### Dataset entries

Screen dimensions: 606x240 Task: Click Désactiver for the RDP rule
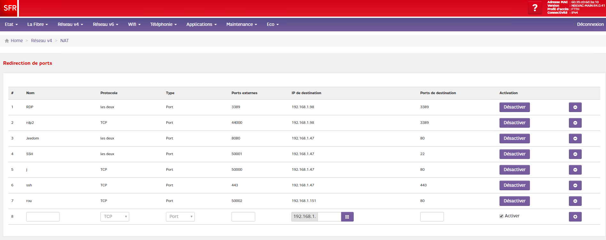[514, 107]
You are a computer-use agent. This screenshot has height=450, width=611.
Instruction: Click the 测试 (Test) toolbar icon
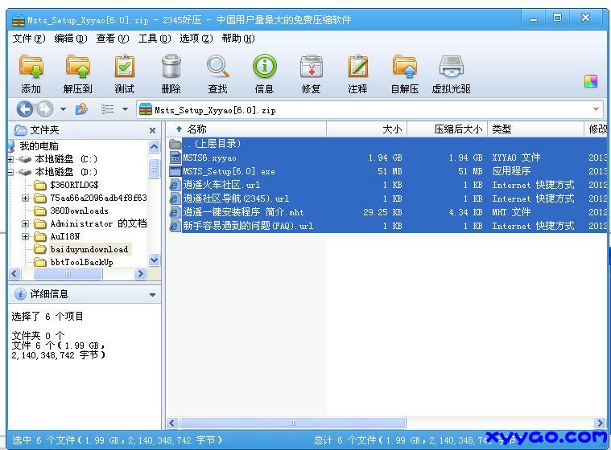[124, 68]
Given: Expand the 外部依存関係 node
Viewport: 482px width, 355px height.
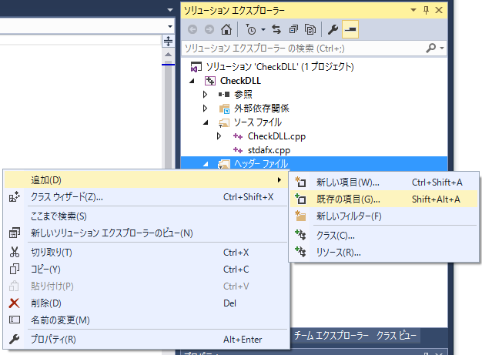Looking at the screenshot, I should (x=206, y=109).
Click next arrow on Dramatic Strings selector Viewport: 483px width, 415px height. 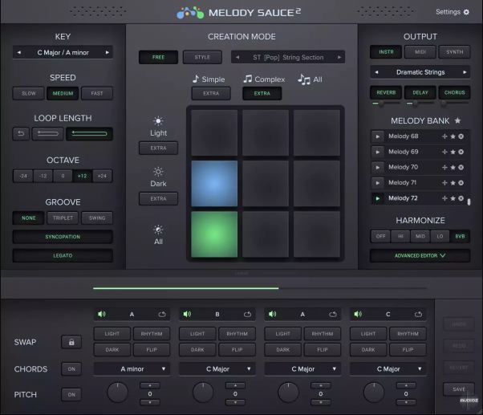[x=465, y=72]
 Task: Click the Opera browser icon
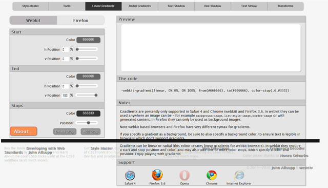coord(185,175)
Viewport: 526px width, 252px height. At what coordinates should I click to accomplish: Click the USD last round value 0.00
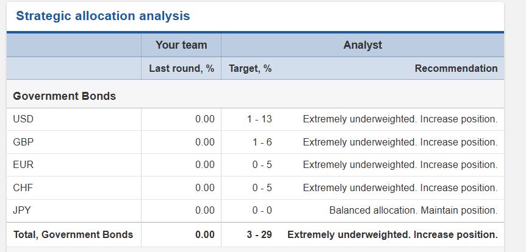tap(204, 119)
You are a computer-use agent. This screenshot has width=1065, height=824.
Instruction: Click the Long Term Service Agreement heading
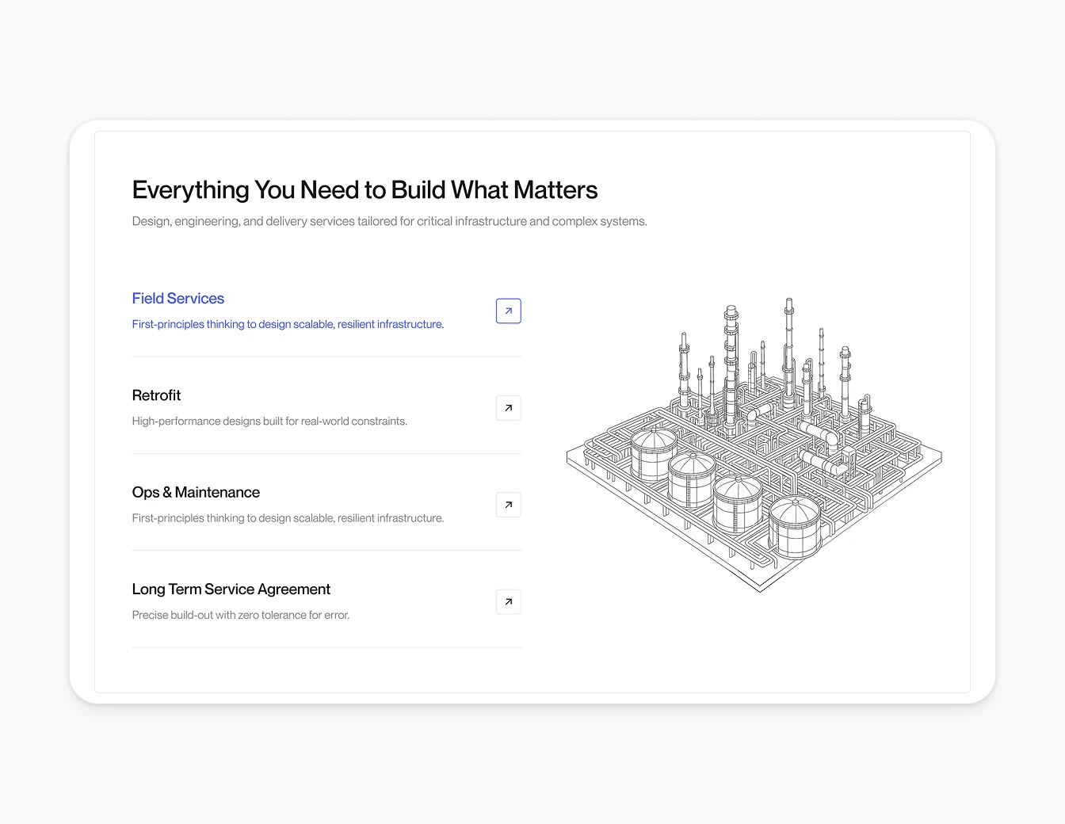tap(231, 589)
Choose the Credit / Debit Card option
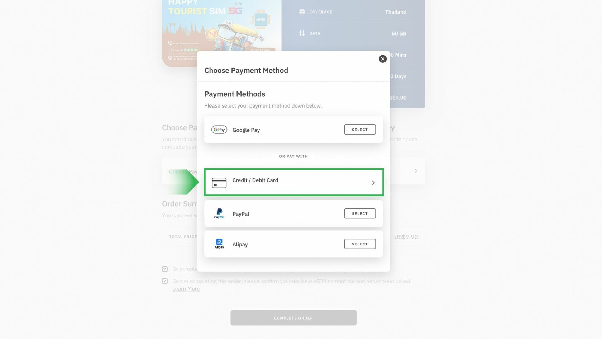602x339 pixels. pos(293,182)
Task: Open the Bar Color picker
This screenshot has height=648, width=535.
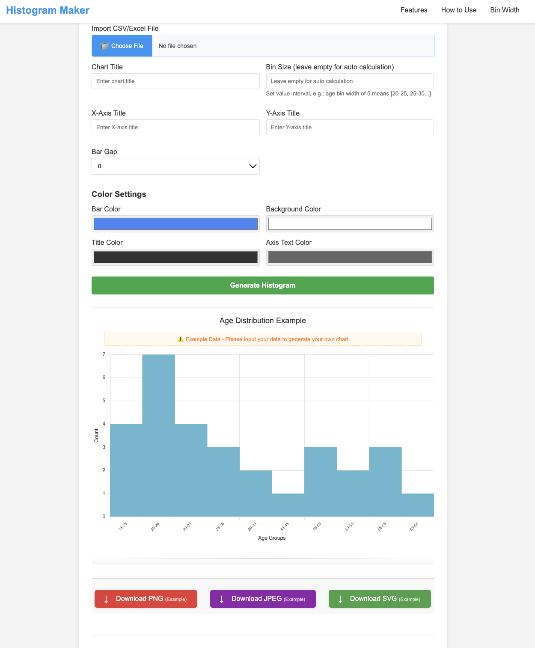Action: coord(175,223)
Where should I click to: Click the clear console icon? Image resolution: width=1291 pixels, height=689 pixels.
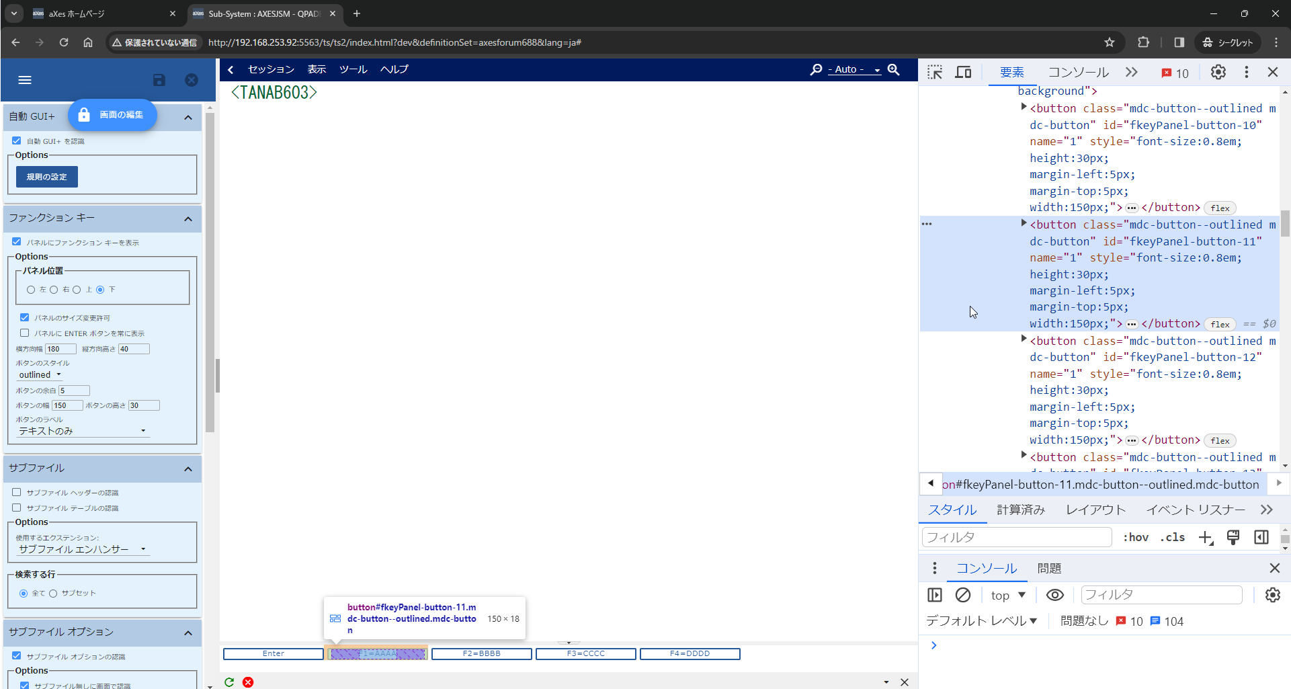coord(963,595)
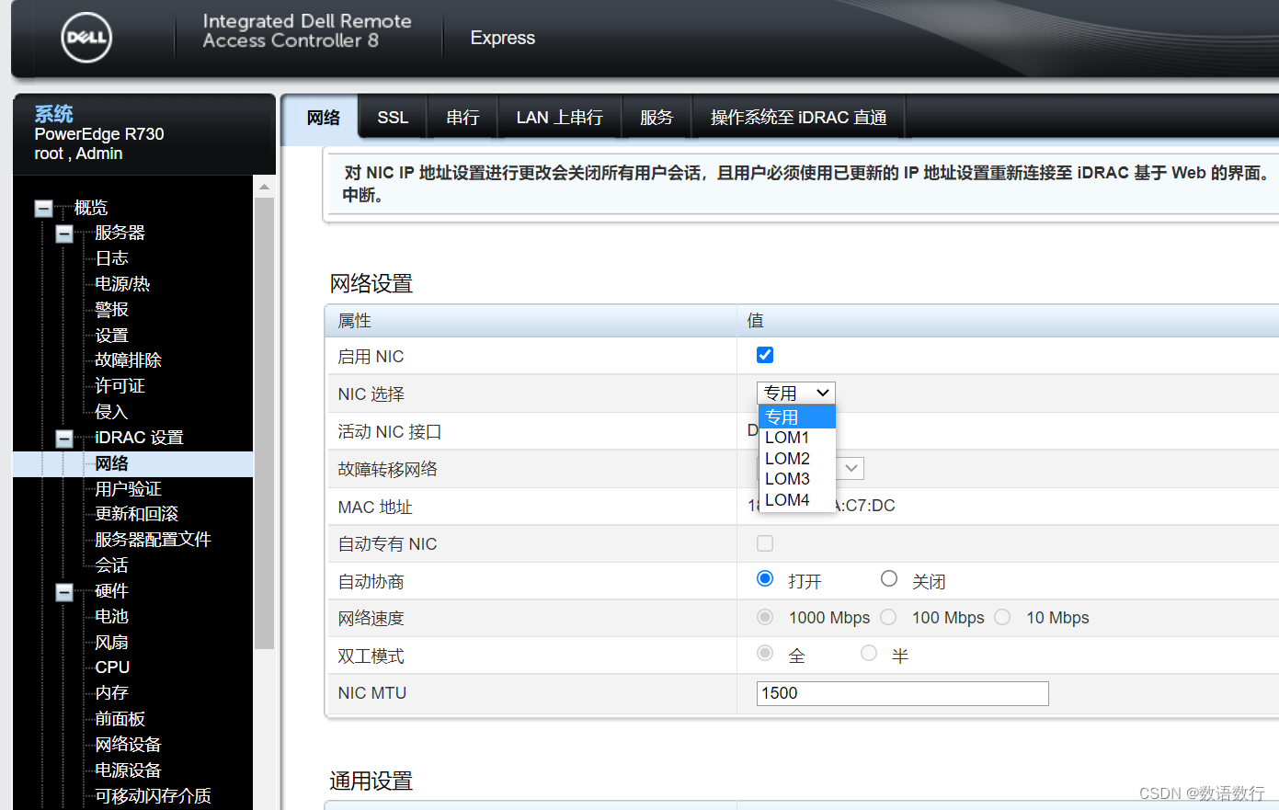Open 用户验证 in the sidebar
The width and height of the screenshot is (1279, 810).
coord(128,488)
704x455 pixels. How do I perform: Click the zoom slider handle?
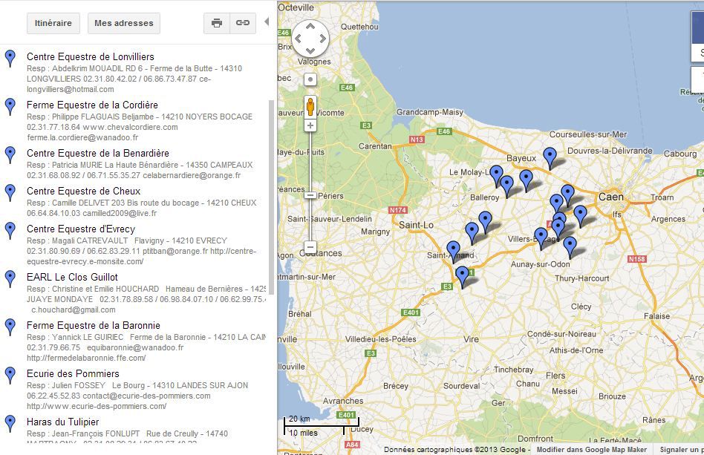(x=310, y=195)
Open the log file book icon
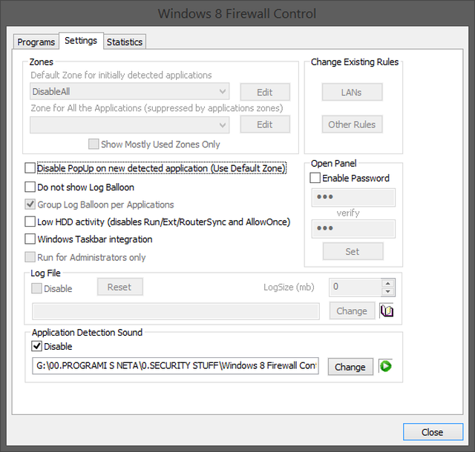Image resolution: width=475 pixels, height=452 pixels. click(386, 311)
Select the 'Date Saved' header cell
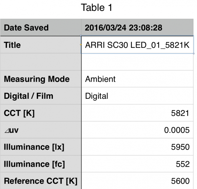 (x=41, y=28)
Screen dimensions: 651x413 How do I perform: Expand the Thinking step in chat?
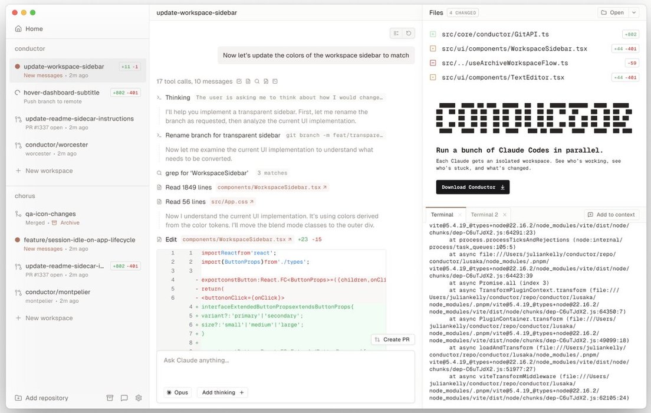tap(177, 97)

######

• Your assignment
Take the line containing "Screen dimensions: 651x413" and every line after it to the end of the records, and restate them verbatim, with no pictures.

• Answer to this task
Screen dimensions: 651x413 How do I perform: Expand the Thinking step in chat?
tap(177, 97)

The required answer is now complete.